Reducing agriculture emissions through improved farming practices

A marginal abatement cost curve offers a perspective on how 25 proven GHG-efficient farming technologies and practices could reduce emissions by about 20 percent by 2050.

 
The agriculture sector’s role in greenhouse gas (GHG) emissions is widely known but not well understood. In truth, more than one-quarter of the world’s GHG emissions come from agriculture, forestry, and land-use change. And unless actively addressed, these emissions are likely to increase as more people populate the Earth and the need for food continues to grow. Our latest report, Agriculture and climate change, looks more deeply at these issues.

Global Warming of 1.5°C, the 2018 report by the Intergovernmental Panel on Climate Change (IPCC), makes clear that a “rapid and far-reaching” transition is required to limit the impact of climate change to 1.5 degrees Celsius.1 Doing so would require staying within the cumulative carbon budget of 570 gigatons of equivalent carbon dioxide (GtCO2e),2 reaching net-zero carbon dioxide emissions globally around 2050, and significantly reducing the emissions of other gasses—including methane and nitrous oxide. Any successful scenario would mean major changes for agriculture, from how we farm, to how we eat and waste food, to how we manage our forests and natural carbon sinks.

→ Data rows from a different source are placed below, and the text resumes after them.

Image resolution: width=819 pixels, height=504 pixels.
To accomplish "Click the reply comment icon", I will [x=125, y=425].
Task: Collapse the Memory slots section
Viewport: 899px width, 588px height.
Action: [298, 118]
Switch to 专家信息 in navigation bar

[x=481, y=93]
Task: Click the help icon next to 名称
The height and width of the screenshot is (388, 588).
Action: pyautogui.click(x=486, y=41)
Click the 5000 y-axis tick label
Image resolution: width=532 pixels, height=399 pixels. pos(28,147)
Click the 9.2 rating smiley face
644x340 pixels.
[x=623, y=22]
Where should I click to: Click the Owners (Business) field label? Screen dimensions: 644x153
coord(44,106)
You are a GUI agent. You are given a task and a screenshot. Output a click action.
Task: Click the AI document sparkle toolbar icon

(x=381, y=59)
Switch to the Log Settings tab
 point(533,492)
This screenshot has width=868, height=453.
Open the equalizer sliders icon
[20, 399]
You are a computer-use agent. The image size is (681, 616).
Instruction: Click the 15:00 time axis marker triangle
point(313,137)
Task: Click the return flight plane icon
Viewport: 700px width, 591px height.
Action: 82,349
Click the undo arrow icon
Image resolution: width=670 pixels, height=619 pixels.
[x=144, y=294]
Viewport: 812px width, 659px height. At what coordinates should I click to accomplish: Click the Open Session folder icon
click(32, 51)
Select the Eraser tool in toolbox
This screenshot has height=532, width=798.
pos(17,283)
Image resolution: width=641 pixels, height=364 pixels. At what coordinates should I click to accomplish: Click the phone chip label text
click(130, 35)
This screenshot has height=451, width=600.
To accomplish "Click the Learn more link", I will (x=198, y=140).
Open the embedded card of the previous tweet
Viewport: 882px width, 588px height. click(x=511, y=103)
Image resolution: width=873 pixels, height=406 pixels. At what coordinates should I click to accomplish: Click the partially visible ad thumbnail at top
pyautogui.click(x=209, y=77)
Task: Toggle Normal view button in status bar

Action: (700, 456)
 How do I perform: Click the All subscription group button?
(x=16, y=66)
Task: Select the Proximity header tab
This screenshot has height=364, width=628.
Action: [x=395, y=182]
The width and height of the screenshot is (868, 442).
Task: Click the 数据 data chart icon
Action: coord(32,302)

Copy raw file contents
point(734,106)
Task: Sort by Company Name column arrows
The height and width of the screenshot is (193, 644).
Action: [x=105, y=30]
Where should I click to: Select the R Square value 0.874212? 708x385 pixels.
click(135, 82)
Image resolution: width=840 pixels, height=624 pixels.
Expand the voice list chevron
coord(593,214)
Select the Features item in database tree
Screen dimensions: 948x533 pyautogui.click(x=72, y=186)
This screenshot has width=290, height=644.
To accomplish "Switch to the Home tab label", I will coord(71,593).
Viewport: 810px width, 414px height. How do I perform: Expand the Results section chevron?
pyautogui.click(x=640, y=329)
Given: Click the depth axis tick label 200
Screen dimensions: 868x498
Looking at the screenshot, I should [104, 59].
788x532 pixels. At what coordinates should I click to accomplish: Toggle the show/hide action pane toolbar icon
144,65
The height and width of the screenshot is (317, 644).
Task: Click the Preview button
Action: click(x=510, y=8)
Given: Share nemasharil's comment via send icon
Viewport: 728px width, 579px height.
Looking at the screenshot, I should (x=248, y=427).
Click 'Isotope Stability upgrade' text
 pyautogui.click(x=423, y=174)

Achieving these major changes may be more challenging for agriculture than for other sectors. Although the pace of emissions reduction remains too slow across the board, other sectors have identified many of the technologies that could substantially reduce emissions: these options don’t necessarily exist in agriculture. Agriculture is also significantly less consolidated than other sectors; reducing emissions requires action by one-quarter of the global population. Finally, the agriculture sector has a complicated set of objectives to consider alongside climate goals, including biodiversity, nutrition need, food security, and the livelihood of farmers and farming communities.